Giulia Barão holds a degree in International Relations from the Federal University of Rio Grande do Sul (UFRGS, 2013). She possesses master’s degrees in Peace and Culture (University of Cádiz, 2019), Latin American Studies (University of Salamanca, 2018), Humanities (Pontifical Catholic University of Rio Grande do Sul, 2016) and International Cultural Relations (CAEU/OEI, 2015). Since 2021, she has been a PhD candidate in Social Sciences within the Comparative Studies of the Americas program at the University of Brasília, with joint supervision by the University of Salamanca. Her research centers on international cooperation and the comparative analysis of cultural actions by regional organizations. She analyzes the cultural programs within the Ibero-American General Secretariat (SEGIB) and the Community of Portuguese Language Countries (CPLP), which is the subject of her doctoral thesis. Her work engages with studies on regionalism, cultural governance, and the transnational circulation of ideas, highlighting the role of culture and language as drivers of cooperation and regional projects.

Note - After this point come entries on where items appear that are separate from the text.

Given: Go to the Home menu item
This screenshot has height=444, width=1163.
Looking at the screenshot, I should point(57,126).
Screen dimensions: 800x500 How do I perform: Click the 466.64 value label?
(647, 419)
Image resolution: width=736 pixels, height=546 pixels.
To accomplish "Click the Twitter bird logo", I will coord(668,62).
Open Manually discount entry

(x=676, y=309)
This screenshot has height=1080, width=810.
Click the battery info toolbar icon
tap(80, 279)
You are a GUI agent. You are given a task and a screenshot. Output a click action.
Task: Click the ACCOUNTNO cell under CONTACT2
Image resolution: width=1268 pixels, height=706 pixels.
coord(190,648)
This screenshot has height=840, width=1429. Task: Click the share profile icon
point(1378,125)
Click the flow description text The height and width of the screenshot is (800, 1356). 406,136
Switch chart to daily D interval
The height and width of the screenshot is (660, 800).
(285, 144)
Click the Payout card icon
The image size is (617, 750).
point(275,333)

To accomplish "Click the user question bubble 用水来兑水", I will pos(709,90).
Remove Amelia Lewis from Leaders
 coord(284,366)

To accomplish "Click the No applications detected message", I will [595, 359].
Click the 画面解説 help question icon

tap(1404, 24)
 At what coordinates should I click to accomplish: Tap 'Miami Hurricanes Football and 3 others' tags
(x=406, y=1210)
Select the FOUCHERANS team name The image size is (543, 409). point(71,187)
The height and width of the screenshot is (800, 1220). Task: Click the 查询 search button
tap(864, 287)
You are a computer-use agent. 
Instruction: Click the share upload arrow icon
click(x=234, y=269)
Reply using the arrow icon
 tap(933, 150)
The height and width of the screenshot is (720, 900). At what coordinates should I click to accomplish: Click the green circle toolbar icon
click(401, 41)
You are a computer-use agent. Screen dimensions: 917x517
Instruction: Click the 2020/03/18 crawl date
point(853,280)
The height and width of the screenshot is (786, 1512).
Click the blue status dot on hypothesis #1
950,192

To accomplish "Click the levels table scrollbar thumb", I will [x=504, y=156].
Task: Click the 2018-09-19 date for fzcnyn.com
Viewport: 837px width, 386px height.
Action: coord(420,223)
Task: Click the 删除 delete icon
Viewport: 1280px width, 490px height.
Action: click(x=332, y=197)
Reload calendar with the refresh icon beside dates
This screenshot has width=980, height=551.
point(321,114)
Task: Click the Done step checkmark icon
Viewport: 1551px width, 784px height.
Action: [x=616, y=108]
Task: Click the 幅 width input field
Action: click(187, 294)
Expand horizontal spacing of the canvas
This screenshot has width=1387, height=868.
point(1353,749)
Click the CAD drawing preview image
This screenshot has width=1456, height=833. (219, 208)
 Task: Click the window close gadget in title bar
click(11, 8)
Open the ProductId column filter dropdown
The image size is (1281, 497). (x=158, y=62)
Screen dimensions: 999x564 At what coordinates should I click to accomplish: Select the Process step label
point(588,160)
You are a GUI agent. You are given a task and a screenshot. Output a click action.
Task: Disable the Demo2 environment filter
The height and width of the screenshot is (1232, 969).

Sara García Fernández holds a degree in Translation and Interpreting from the University of Salamanca, where she also completed a Master’s degree in Teaching Spanish as a Foreign Language. She is currently a postdoctoral researcher and lecturer in the Department of Translation and Interpreting at the University of Salamanca, holding a University Teaching Training contract (in Spanish, FPU) financed by the Ministry of Science, Innovation and Universities. She is part of the recognised research group (GIR) TRADIC, coordinated by África Vidal Claramonte. Her PhD thesis, supervised by Rosario Martín Ruano and recently defended, is titled “Institutional Translation and Disability: Evolution and Challenges in Disseminating Inclusive Values Through Language in International Organizations”. Her investigation explores the possibilities, implications and challenges at the intersection of institutional translation and emerging social dialogues and advancements regarding diversity and disability inclusion.

Mar Melgar Quesada holds a degree in Translation and Interpreting from the Universidad Autónoma de Madrid (2014) and completed the Euro-Latin American Master’s Degree in Intercultural Education at UNED (2019). She is currently in her second year of the PhD programme in Social Sciences at the University of Salamanca, within the research line “Translation and Intercultural Mediation” at the Faculty of Translation and Documentation. Her research focuses on communicative and linguistic barriers in intervention contexts involving women victims of prostitution and human trafficking, as well as on the tools and strategies used to overcome such barriers. She has one year of professional experience as a legal interpreter in TISP and three years of experience as a medical and healthcare translator and interpreter in the private sector. She also has one semester of teaching experience, having taught English and French at the Pontificia Universidad Católica del Ecuador. She currently works as a freelance Spanish language teacher.

Lucie Lhaurado holds a degree in Psychology from the Université Lyon II, a Master’s degree in Translation and Intercultural Mediation from the University of Salamanca, and a Master’s degree in Institutional Translation from the University of Alicante. She is currently pursuing a PhD in Social Sciences at the University of Salamanca, within the research line “Translation and Intercultural Mediation”. Her PhD thesis focuses on the implementation of plain language in judicial rulings in Francophone and Spanish-speaking contexts. At a professional level, she works as a freelance translator and language instructor.